OrganizedChaos is right on the money.
 

OrganizedChaos

Diamond Member
Apr 21, 2002
4,525
0
0
Originally posted by: Corn
Hysteria defined:

From Wiki:

While the car has been highly rated for safety (and has in fact the highest rated safety for the money), there was some controversy and lawsuits in the 1990s over the car's gas tank leaking after certain types of high energy crashes, specifically when being hit at a certain angle offset in the rear at least over 85 mph (137 km/h). However, the safety ratings are still higher than any other vehicles at this price point. In fact the survival rate for these type of collisions was higher than any other mid-sized sedan, which perform worse due to their much lighter construction, lower weight, and shorter distance for a crumple zone.

Another interesting tidbit:

The condition may have been exacerbated by police equipment installers drilling over the package tray in the luggage compartment. Due to the gas tank's orientation, drilling through the package tray will result in drilling into the gas tank. The equipment installers would then install bolts that go into the gas tank and can cause sparking in an accident. Ford's solution in the form of a recall kit includes appliques to mark unsafe areas to drill in the luggage compartment, as well as a rear differential cover shield, and rear shock lower bolt shields.

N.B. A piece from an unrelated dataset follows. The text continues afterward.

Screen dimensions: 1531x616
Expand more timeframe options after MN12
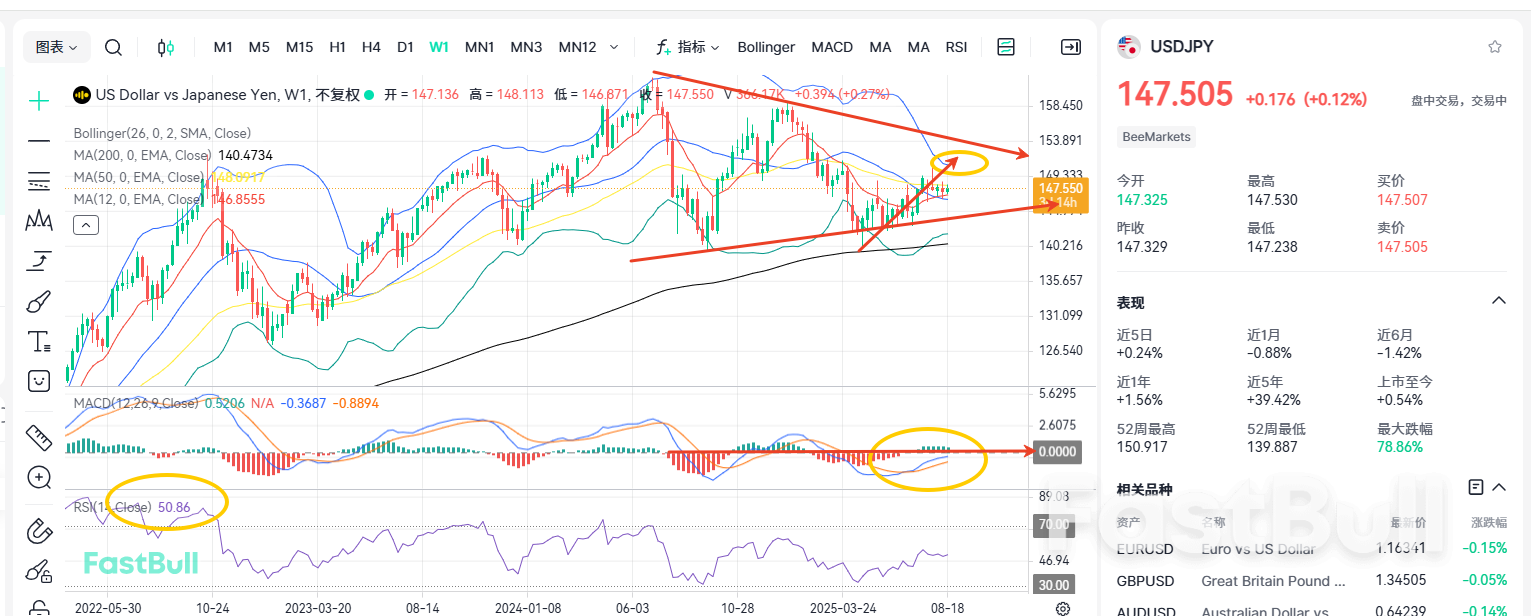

OrganizedChaos is right on the money.

oohh reminds me of a story my neighbor told me. hes a fleet maintence guy for a town here in mass, i think it begins with a W but anyway, in the early 90s when they first started installing laptops in the cruisers to make room for the stands they had to move the center console/rackmount things all the way back against the prisoner divider thingy. the bolts the used were just a tiny bit to long but looked fine when they were putting them in. a few hundred miles later the driveshafts started dropping. turns out that when the cruisers suspension was fully compressed the bolts were nicking the driveshaft and cuting them up like they were on a lathe
 

3chordcharlie

Diamond Member
Mar 30, 2004
9,859
1
81
Originally posted by: Train
Originally posted by: 3chordcharlie
Does anyone still think product liability lawsuits are inherently frivolous?
While I have often argued against liability lawsuits in here, I will point out that I never said they were "inherently" frivolous, just mostly frivoulous.

Taken on a case by case basis,

McDonalds getting sued for hot coffee = frivolous. (I mean c'mon, McD's didn't have a super secret memo that said "our coffee is hot, lets keep this a secret")

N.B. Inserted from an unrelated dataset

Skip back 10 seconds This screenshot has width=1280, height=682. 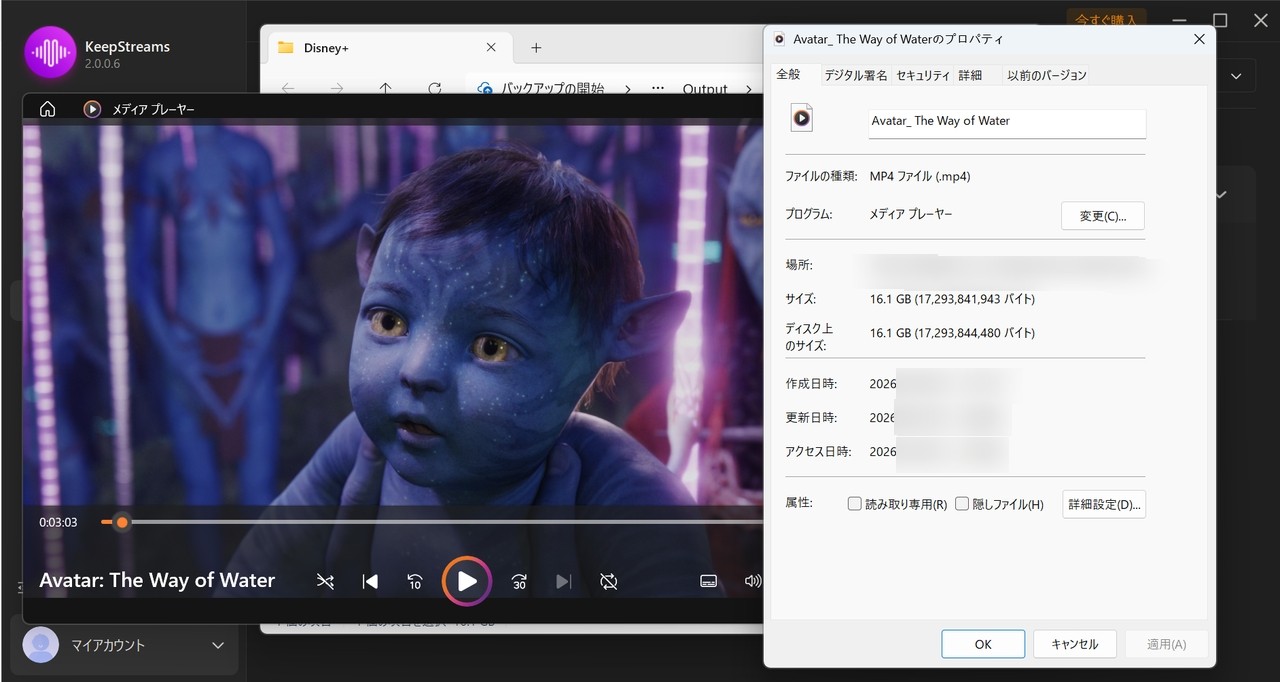pyautogui.click(x=415, y=581)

Asbestos makers who failed to tell people asbestos was bad getting sued = not frivolous. These guys were just low down dirty bastards, they knew it was bad, but decided to keep it hush hush. They will get thiers.

Company's who happened to work with asbestos but had no clue it was bad, getting sued = frivolous,
The hundred or some small companies that the scavenger lawyers attacked for a quick buck should not have suffered. Most of these companies were just contractors, and were too small to fight and went out of business, laying people off all over the country.

Ford getting sued over the OP = not frivolous. Could have been frivolous, as Crown Vics are more likely to explode simply because they are often used as police cruisers. However, Ford, making a good amount of money on making crown vics for police all over the country (its not like 1 or 2% of thier CV's were going to polics, it was a LOT of them) Means they had a responsibility to adjust for the increased hazards of police work versus regular civilian driving. Add to that the fact they they KNEW what the problem was, and even had a PLAN on how to fix it, be decided not to, kinda takes all the good faith out of the relationships with thier customers.
I pretty much agree with you on all points - there should be a relatively high standard of proof in liability lawsuits.